For the listing below, output exactly the lines from the line with "Given: Click the green 68.87% price tag" up to and including the line with "This screenshot has width=322, height=267.", and no other lines.

• _Information shown_:
--- --- ---

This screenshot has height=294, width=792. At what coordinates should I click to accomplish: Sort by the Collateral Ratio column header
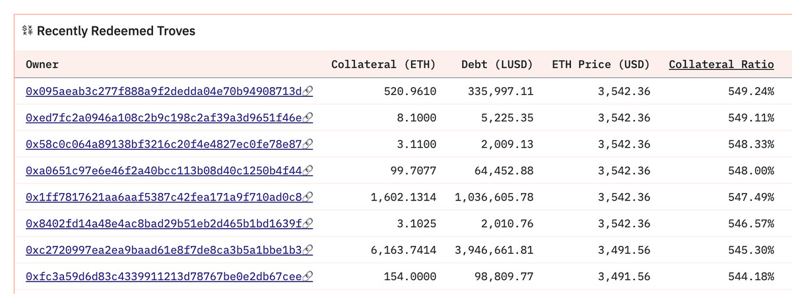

--- --- ---

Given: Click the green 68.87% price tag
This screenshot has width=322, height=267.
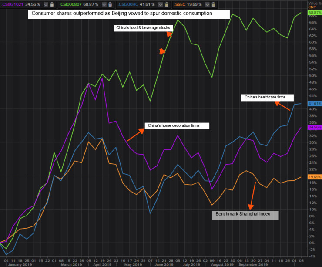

--- --- ---

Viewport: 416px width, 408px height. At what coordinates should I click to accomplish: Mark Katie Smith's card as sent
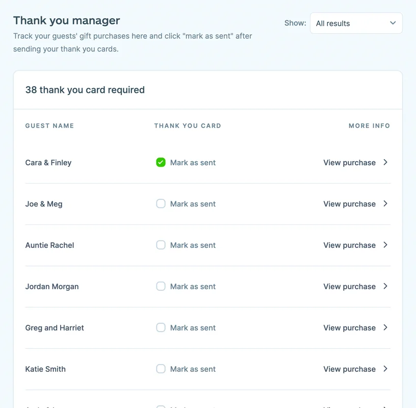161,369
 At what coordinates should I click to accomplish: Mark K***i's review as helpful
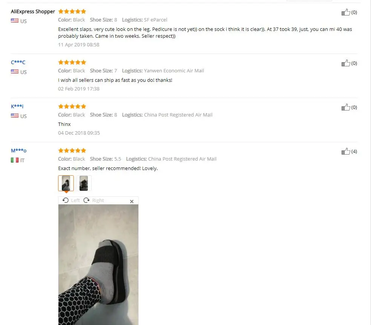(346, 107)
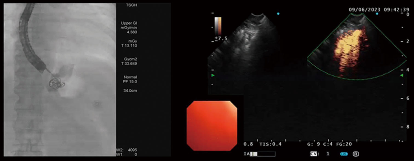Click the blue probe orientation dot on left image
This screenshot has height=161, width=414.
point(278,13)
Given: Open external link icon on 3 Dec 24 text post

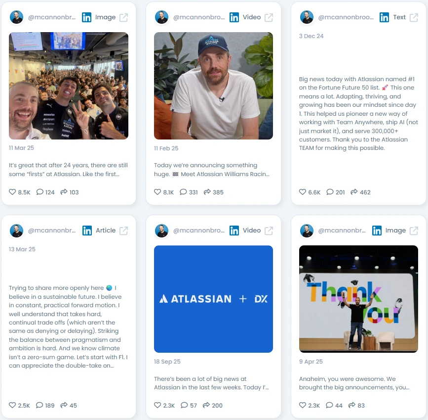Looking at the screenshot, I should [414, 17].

--- --- ---

• _Your response_:
Given: Click the green 68.87% price tag
This screenshot has width=322, height=267.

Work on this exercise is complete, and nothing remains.